We continue the recital of alleged facts. While serving as a Federal official, Oberwortmann had helped the other defendants, including his brother, known as the "Joliet Banking Group," acquire controlling interests in National Banks in cities near Chicago. Oberwortmann advised plaintiff that this group was interested in joining plaintiff in repurchasing the North Shore Bank stock held by Murchison, and that Oberwortmann "would be acting also in their behalf for this purpose." Plaintiff thereafter joined with "defendants" to repurchase Murchison's stock in the bank. This stock represented 55.3 per cent of the outstanding stock and was purchased, at $160 per share, by plaintiff and defendants in equal shares.
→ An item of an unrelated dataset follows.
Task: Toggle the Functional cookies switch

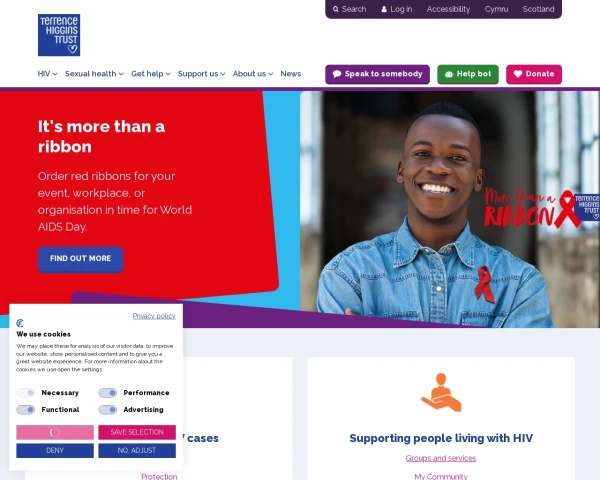Action: (26, 410)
Before the purchase plaintiff and the "defendants" made an agreement with respect to the future policies of the bank. They made mutual promises, pledging good faith, trust and confidence, and agreed that no bank action would be taken without mutual consultation and approval, that there would be no exercise of majority power without minority consent and that none of the shares in question would be sold without first giving the other party to the agreement an opportunity to purchase. They agreed on the extent of majority and minority representation on the board. These promises of his associates induced plaintiff to join in the Murchison stock purchase transaction. The agreements were broken. Plaintiff was not consulted when Oberwortmann's salary was raised, although Oberwortmann had been elected president in January, 1952, with the help of plaintiff's minority shares and "blank proxy." Plaintiff was required, despite his ill health, to return to Chicago to prevent the salary increases. In April of 1953 the defendants "sought secretly" to acquire the stock of a nearby state bank in liquidation. At a conference with respect to this activity "defendants indicated" they would use their majority control in violation of their promises. These incidents were designed by defendants to "force" the sale of plaintiff's stock. Plaintiff advised defendants of his objections and introduced at a board meeting a resolution that acquisition of the other bank was prejudicial to the North Shore Bank's interests. His objections were unheeded. Gradually plaintiff was reduced to the status of an impotent minority stockholder. During this period he was not well and was required to be in Arizona. He was not consulted by defendants about the operation of the bank and defendants' obligations to him were not observed. Plaintiff's will was gradually weakened by this state of affairs and he was "forced" to sell his stock on June 8, 1953, to defendants at $165 per share, substantially below its real value of $350 per share.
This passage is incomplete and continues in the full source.